━━━ Provided data
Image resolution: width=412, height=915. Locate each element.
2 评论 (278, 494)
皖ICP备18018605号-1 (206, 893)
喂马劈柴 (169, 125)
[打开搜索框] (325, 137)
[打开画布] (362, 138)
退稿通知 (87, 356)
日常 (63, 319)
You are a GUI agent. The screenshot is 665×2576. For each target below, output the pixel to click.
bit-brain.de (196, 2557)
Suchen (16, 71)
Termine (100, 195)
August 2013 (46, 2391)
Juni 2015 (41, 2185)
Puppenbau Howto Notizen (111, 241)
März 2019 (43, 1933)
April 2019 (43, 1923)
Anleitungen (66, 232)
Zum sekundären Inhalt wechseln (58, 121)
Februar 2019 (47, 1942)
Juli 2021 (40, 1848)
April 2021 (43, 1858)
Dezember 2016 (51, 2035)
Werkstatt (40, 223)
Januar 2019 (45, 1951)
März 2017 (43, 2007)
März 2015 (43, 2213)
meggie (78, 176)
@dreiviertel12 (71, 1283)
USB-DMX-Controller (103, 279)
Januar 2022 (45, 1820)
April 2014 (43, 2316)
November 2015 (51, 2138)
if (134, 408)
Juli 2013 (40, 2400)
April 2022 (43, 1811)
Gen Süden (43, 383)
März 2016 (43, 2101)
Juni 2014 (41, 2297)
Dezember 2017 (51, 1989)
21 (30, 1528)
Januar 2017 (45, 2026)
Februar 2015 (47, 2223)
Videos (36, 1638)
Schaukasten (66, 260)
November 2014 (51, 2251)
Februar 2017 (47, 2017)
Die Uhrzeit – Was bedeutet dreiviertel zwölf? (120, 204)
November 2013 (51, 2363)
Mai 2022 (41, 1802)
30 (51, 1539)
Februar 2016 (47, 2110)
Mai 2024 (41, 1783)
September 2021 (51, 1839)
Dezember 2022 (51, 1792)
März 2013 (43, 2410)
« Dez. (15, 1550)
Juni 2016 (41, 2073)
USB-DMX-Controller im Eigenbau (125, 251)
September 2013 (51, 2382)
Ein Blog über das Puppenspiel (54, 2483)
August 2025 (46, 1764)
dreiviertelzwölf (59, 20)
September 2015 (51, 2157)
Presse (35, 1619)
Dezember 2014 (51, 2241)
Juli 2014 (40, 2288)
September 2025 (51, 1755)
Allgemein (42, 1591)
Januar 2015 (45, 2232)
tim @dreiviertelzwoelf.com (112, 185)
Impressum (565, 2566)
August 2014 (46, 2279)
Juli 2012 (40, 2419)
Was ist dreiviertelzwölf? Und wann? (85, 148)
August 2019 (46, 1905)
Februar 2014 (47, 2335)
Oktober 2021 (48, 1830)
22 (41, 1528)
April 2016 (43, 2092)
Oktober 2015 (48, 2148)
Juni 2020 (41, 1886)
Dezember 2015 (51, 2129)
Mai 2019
━━━━━━
Work to complete:
Write down again, exactly as given, only the lines above that fall from the line with "2 评论 (278, 494)" to the line with "dreiviertelzwölf (59, 20)", inclusive.

Your response:
2 评论 (278, 494)
皖ICP备18018605号-1 (206, 893)
喂马劈柴 (169, 125)
[打开搜索框] (325, 137)
[打开画布] (362, 138)
退稿通知 (87, 356)
日常 (63, 319)
You are a GUI agent. The screenshot is 665×2576. For each target below, output the pixel to click.
bit-brain.de (196, 2557)
Suchen (16, 71)
Termine (100, 195)
August 2013 (46, 2391)
Juni 2015 (41, 2185)
Puppenbau Howto Notizen (111, 241)
März 2019 (43, 1933)
April 2019 (43, 1923)
Anleitungen (66, 232)
Zum sekundären Inhalt wechseln (58, 121)
Februar 2019 (47, 1942)
Juli 2021 (40, 1848)
April 2021 (43, 1858)
Dezember 2016 (51, 2035)
Werkstatt (40, 223)
Januar 2019 (45, 1951)
März 2017 (43, 2007)
März 2015 (43, 2213)
meggie (78, 176)
@dreiviertel12 (71, 1283)
USB-DMX-Controller (103, 279)
Januar 2022 (45, 1820)
April 2014 (43, 2316)
November 2015 (51, 2138)
if (134, 408)
Juli 2013 (40, 2400)
April 2022 (43, 1811)
Gen Süden (43, 383)
März 2016 (43, 2101)
Juni 2014 (41, 2297)
Dezember 2017 (51, 1989)
21 (30, 1528)
Januar 2017 (45, 2026)
Februar 2015 (47, 2223)
Videos (36, 1638)
Schaukasten (66, 260)
November 2014 (51, 2251)
Februar 2017 (47, 2017)
Die Uhrzeit – Was bedeutet dreiviertel zwölf? (120, 204)
November 2013 (51, 2363)
Mai 2022 (41, 1802)
30 (51, 1539)
Februar 2016 (47, 2110)
Mai 2024 (41, 1783)
September 2021 (51, 1839)
Dezember 2022 (51, 1792)
März 2013 (43, 2410)
« Dez. (15, 1550)
Juni 2016 (41, 2073)
USB-DMX-Controller im Eigenbau (125, 251)
September 2013 (51, 2382)
Ein Blog über das Puppenspiel (54, 2483)
August 2025 (46, 1764)
dreiviertelzwölf (59, 20)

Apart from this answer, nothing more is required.